Submitted via IRC for TheMightyBuzzard
On Stack Overflow Jobs, you can create your own Developer Story to showcase your achievements and advance your career. One option you have when creating a Developer Story is to add tags you would like to work with or would not like to work with:
[...] The most disliked languages, by a fairly large margin, are Perl, Delphi, and VBA. They're followed by PHP, Objective-C, Coffeescript, and Ruby. On our team we're certainly happy to see that R is the least disliked programming language, relative to the number of people who liked it.
[...] Generally there is a relationship between a tag's growth and how often it's disliked. Almost everything disliked by more than 3% of stories mentioning it is shrinking in Stack Overflow traffic (except for the quite polarizing VBA, which is steady or slightly growing). And the least-disliked tags— R, Rust, Typescript and Kotlin— are all among the fast-growing tags (Typescript and Kotlin growing so quickly they had to be truncated in the plot).
Hate away, guys, you just make my skills and willingness to write perl more valuable.
Source: What Are the Most Disliked Programming Languages?
(Score: 1, Interesting) by Anonymous Coward on Sunday November 05 2017, @10:31AM (6 children)
I don't really get the hate for Delphi.
I haven't used it in a while, but its (Object)Pascal dialect was fairly solid, it had a useful UI designer (that allowed you to easily write programs that scaled reasonably when resizing).
The language may be a bit verbose, but quite usable, nice to read most of the time and made it a bit harder to shoot yourself in the foot than C did, and interoperability with C code was good, and its inline assembler support was one of the simplest to use by far (though admittedly it only supported instructions the compiler knew about).
I guess it's a language with not much happening in terms improvements anymore and it feels a bit stale (IMHO far from feeling as stale as Java though), but that hardly makes it horrible.
(Score: 0) by Anonymous Coward on Sunday November 05 2017, @02:07PM
(Score: 2) by fadrian on Sunday November 05 2017, @02:11PM
The main reason for Delphi hate is that much of the code out there in Delphi was written by amateurs. I.e., it sucks. It's not the language itself, which besides from being verbose, was a fairly good implementation of an OO language. I imagine the same issue holds with many of the other "hated" languages. Certainly Perl and PHP fall into this category.
That is all.
(Score: 0) by Anonymous Coward on Sunday November 05 2017, @02:12PM (3 children)

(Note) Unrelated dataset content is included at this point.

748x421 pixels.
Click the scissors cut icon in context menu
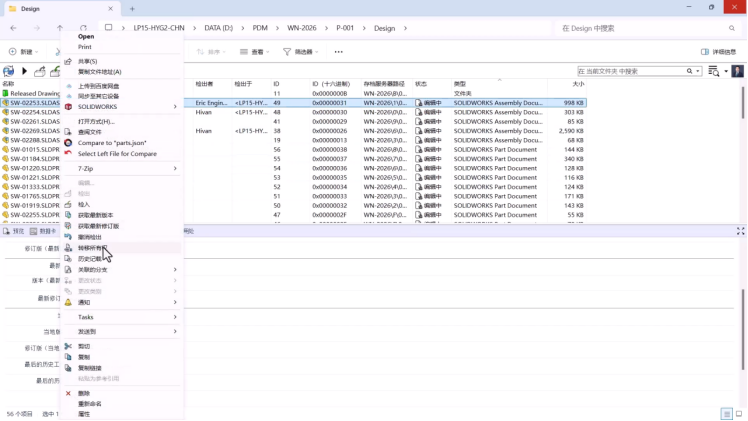(x=68, y=346)
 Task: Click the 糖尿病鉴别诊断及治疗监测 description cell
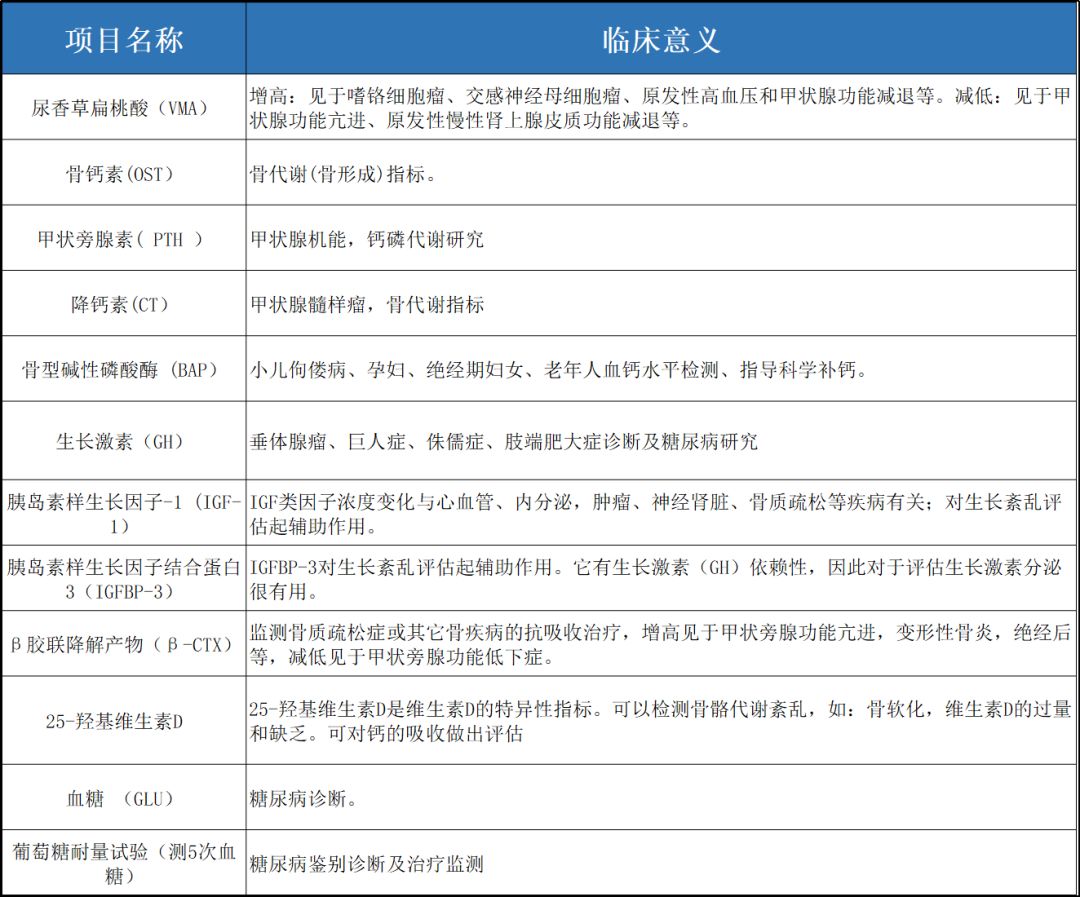[x=661, y=863]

The price? https://www.code-partners.com/product/delphi/ [code-partners.com]
Back in the old Borland days it was a lot more affordable.
(Score: 0) by Anonymous Coward on Sunday November 05 2017, @09:10PM
I remember the full official price as always having been insanely expensive, and it's in line with other IDEs like VisualStudio I think...
For those who don't want to spend that kind of money there is Delphi Starter and there is FreePascal with Lazarus IDE which is close enough for many things.
Either way, is that really a reason to hate the language?
(Score: 0) by Anonymous Coward on Sunday November 05 2017, @11:06PM (1 child)
When I started reading this (sub)thread, the 1st thing that struck me was the closed-source proprietary nature of Delphi.
Going to my usual source when I encounter these sorts of things, I see Lazarus and CodeTyphon. [alternativeto.net]
Anybody used either of those FOSS tools?
Is either a nice alternative to Delphi?
Free Pascal is also mentioned. Comments on that?
Mostly what I see on that page appears to be stupidity.
#1 on the list of "replacements" for Delphi is Microsoft Visual Studio.
Has anyone ever moved a project produced with Delphi and continued development with that MSFT tool?
...or is this simply another case of over 700 nitwits with a useless opinion?
-- OriginalOwner_ [soylentnews.org]
(Score: 0) by Anonymous Coward on Monday November 06 2017, @06:06PM
FreePascal is the compiler and what Lazarus uses in the end.
Lazarus is an IDE, and I think it compares nicely at least to older versions of Delphi.
Though with FreePascal it's quite possible to move away from the IDE and use a "proper" build-system if you want.
Compatibility with Delphi isn't 100%, but unless it's a gigantic project it seemed to me it shouldn't be that much work to convert.
Not more than converting a project from e.g. Delphi 7 to the latest version at least, for me that never worked smoothly anyway.